A: Yes, and in my book I try to adopt the most conciliatory language, except of course to liberals. I find them just baffling. The Brandeis faculty petition that prompted the university to withdraw its offer of an honorary doctorate said I purveyed hate speech. That for saying the one-fifth of humanity who call themselves Muslim read a book—that they consider the very word of God—that is full of seventh-century attitudes toward homosexuality, women, other religions, and a disturbing number—let’s say 48 million—don’t just believe it but actually want to act on it.

Q: Speaking of antagonism, you write of the cartoonists at Charlie Hebdo and “the world-changing power of blasphemy.” What do you mean?

A: You know how it goes in “The Emperor Has No Clothes,” the little boy who points at him and yells, “Wait a minute, he’s naked!” That was blasphemy and the people who point these things out or who ask questions are accused of blasphemy, of heresy. And the first ones to do so get subdued, silenced, killed, but you can’t kill the idea. Or the questions—the human mind is driven by curiosity. But if you don’t antagonize, you don’t achieve change.

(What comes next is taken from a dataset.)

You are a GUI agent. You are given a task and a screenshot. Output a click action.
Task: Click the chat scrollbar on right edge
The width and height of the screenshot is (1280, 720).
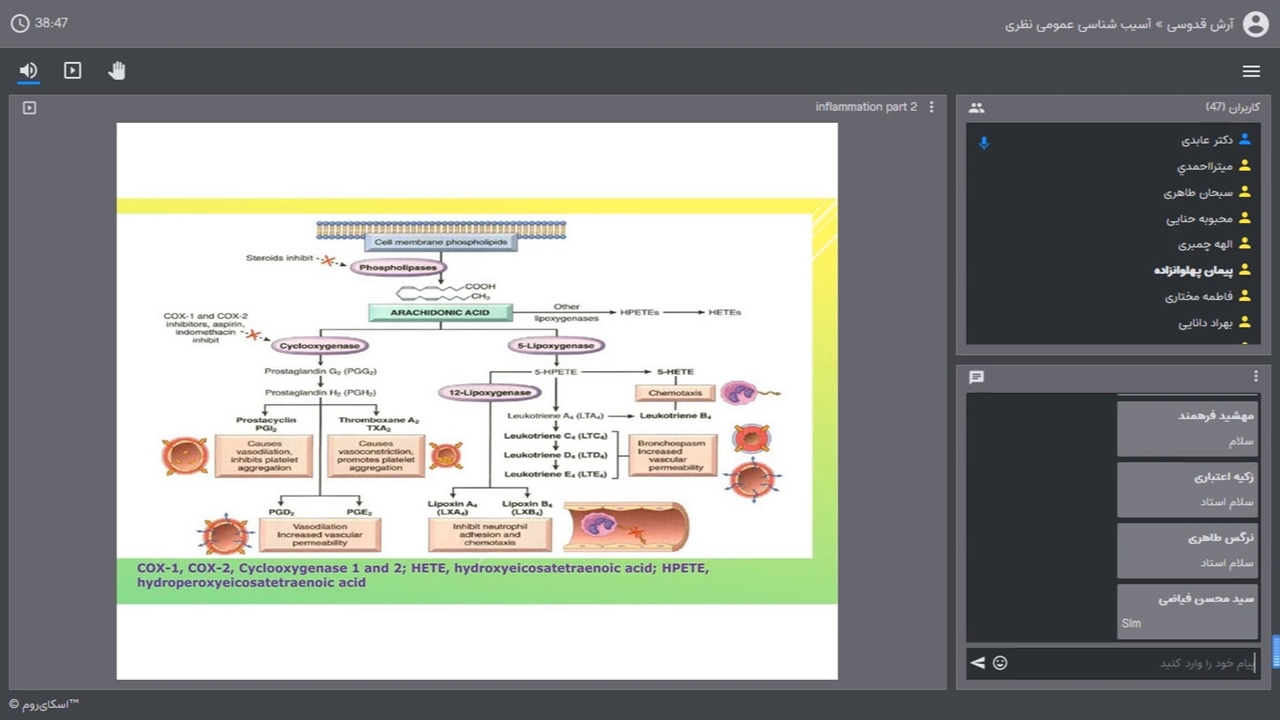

Q: Your book shows a close attention to events in Canada, so you’re probably aware of issues here—one drawing in the Prime Minister—about niqabs and burqas. What is your opinion?

A: Women covering their heads is traditional, but now we’re seeing more and more women covering themselves from head to toe. This is said to be for religious reasons but it’s actually the conflation of religion and politics—every political movement has its slogans, flags and dress. Here’s the paradox, and I think the litmus test: The demand that Islam makes of women is to not attract attention to yourself, and if you are in a secular society, that attire does exactly that, and it is a political symbol, no longer religious.

Q: One root of hostility toward you is the fear of backlash against Muslims here.

A: A cosmetic fear, a fake fear. People have been warning about this backlash for 30 years. European children are educated in a narrative of human tolerance every day, and if you want to be sure to prevent a backlash, you should at least think of bringing Muslim children and teenagers into the fold of that narrative of tolerance.

Q: Instead, youth radicalization—male and female—is increasing among Muslims in the West, something you think has roots more in a kind of cognitive dissonance than in poverty or marginalization.

A: Most Muslims, especially in the West, are caught in that dissonance. They have to think why they even came to the West to begin with, why they voted with their feet. You want a house, a car, medical care, you want to be able to think, “Okay, tomorrow is predictable.” And so that’s what you start investing in, and still there are people reminding you, “You mustn’t be doing that.” These are people who would be thought “moderate” Muslims in the West, though I think the term is useless. The Medina Muslims read the Quran and learn about the Prophet Muhammad and they make an explicit choice. The dissidents make an explicit choice. The Mecca Muslims do not make that choice. They allow themselves to be pulled this way and that way, some to extremism. I know, I have been there. Before 2002, when I thought of myself as a Muslim, I was also behaving and living like an ordinary Dutch woman in her twenties and early thirties. I lived with my boyfriend, I consumed alcohol—I avoided these issues by not thinking about them and by avoiding the people who would remind me of them. That’s becoming ever harder.

Q: And that’s why you think this is a time of possibility as well as crisis?

A: This moment is ripe for a counternarrative. It’s a time of maximum dissonance for the Mecca Muslims. They’re so embarrassed by Islamic State, al-Qaeda, al-Shabaab—every day, you can’t turn on the television without “In the name of Islam” something very, very, very, very bad being committed. And as soon as you really take note of it, you’re going to have to ask yourself, “What have I got to do with this?” And with that new uncertainty, wouldn’t we just all regret it if the Mecca Muslims were pulled to the Medina side? If you don’t like what’s happening, then I think you should speak up. I don’t like it.